TASK DETAILS:
Please print all of the entries, matching them exactly.

GIVEN INFORMATION:
=== Section Start ===

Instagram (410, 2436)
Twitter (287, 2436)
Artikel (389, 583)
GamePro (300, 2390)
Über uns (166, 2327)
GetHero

=== Section End ===

TASK SOLUTION:
Instagram (410, 2436)
Twitter (287, 2436)
Artikel (389, 583)
GamePro (300, 2390)
Über uns (166, 2327)
GetHero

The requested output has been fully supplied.